The site brings purpose-built food factories together on a single park connected through shared facilities and a centralized energy center. The system captures excess heat, upgrades it and redistributes it through a district heating network spanning more than 11 kilometers (approx. 6.8 miles).
“SmartParc looked at the project as a sustainability project right from the very start,” says John Burden, Director Project Sales Heating and Refrigeration Solutions at GEA UK. “Instead of rejecting heat to the environment, we designed a system that recovers it, boosts it through an ammonia heat pump, and can redistribute it to all users in the park.”

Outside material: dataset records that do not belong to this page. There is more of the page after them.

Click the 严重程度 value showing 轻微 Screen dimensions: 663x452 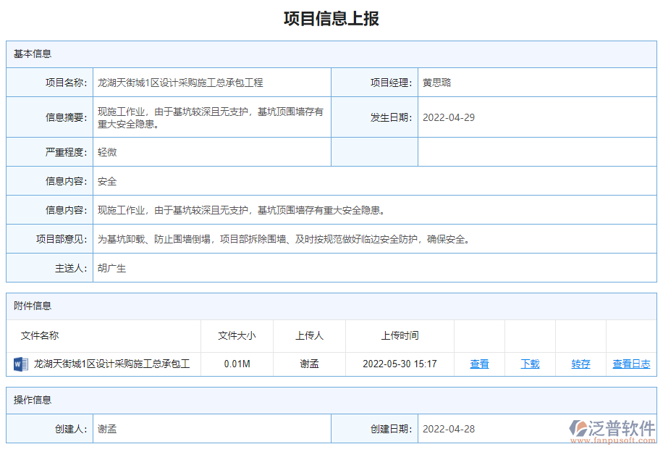(105, 152)
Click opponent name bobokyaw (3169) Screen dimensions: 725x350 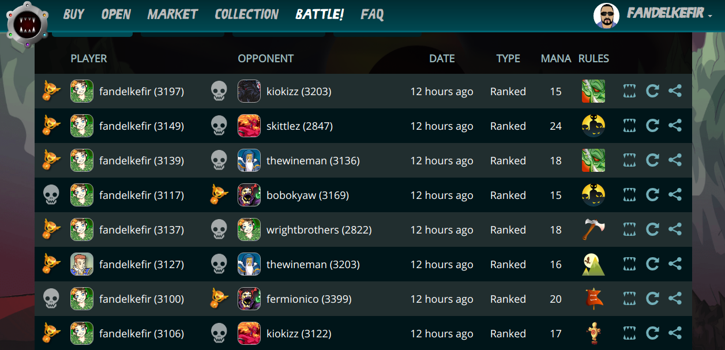click(307, 195)
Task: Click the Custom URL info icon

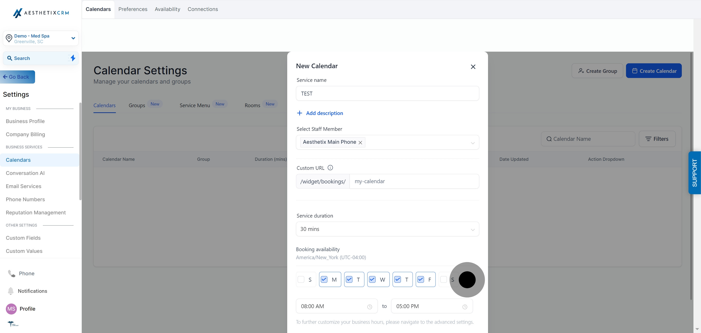Action: click(x=330, y=168)
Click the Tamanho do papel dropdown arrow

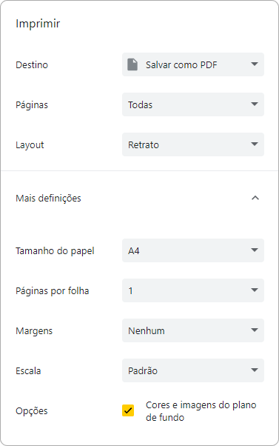(x=255, y=250)
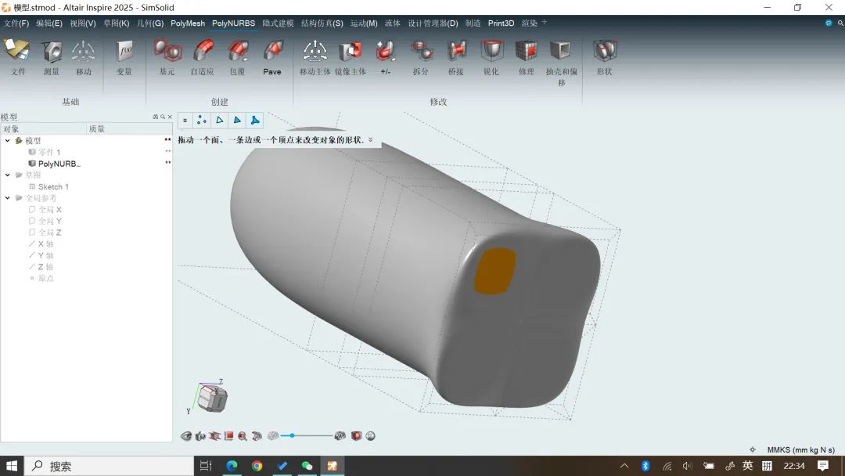Select the 拆分 (Split) tool
The width and height of the screenshot is (845, 476).
[x=421, y=53]
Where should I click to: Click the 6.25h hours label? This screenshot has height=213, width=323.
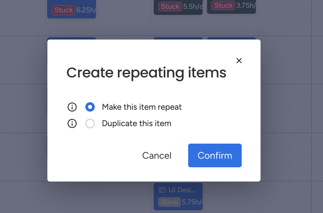tap(86, 10)
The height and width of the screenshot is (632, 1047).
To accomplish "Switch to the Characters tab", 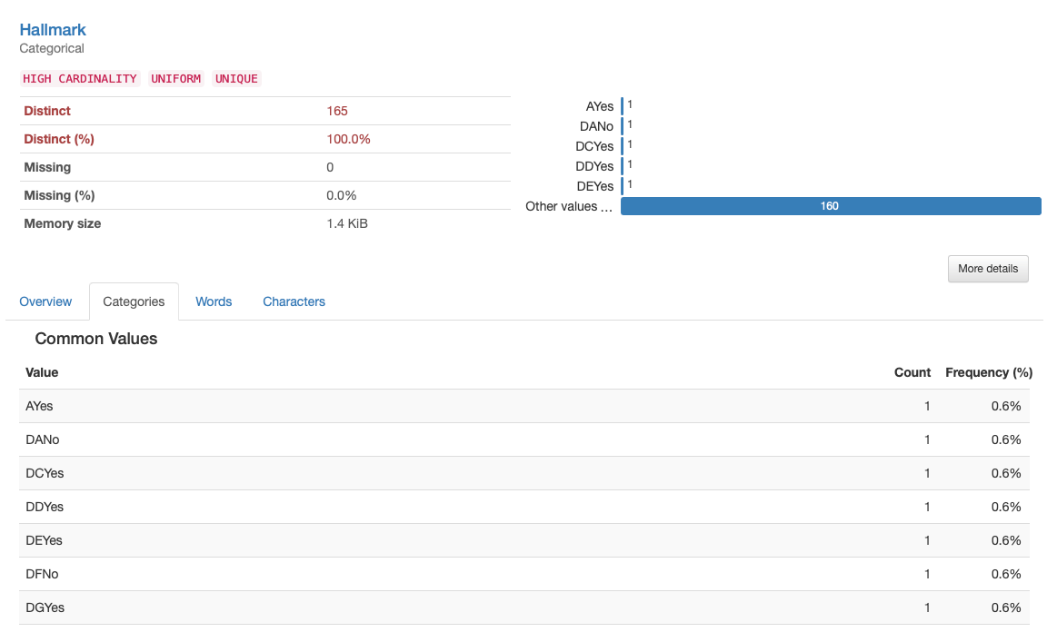I will click(294, 301).
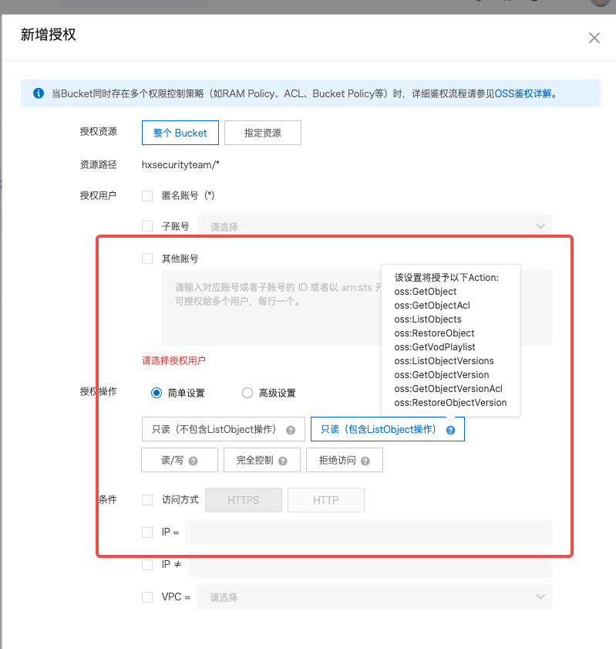
Task: Select the 整个 Bucket resource option
Action: (180, 133)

The park currently delivers around 5 MW (approx. 1,420 tons of refrigeration) of cooling and 2.5 MW (approx. 8.5 million BTU/h) of heating, with capacity set to more than double as new tenants move in. The system can operate at as little as 5% of its load to support efficiency during seasonal demand changes.
A key element is the use of ammonia as a natural refrigerant in the GEA heating and refrigeration system. “Ammonia has excellent thermodynamic properties,” Burden says. “It allows us to provide both cooling and heating using significantly less energy compared to conventional systems. That supports SmartParc’s net-zero ambitions directly.”
“For every one kilowatt of electricity we use, we generate three kilowatts of cooling and four of heating. That’s the whole point of the system,” says Phil Lovell, COO of SmartParc Europe.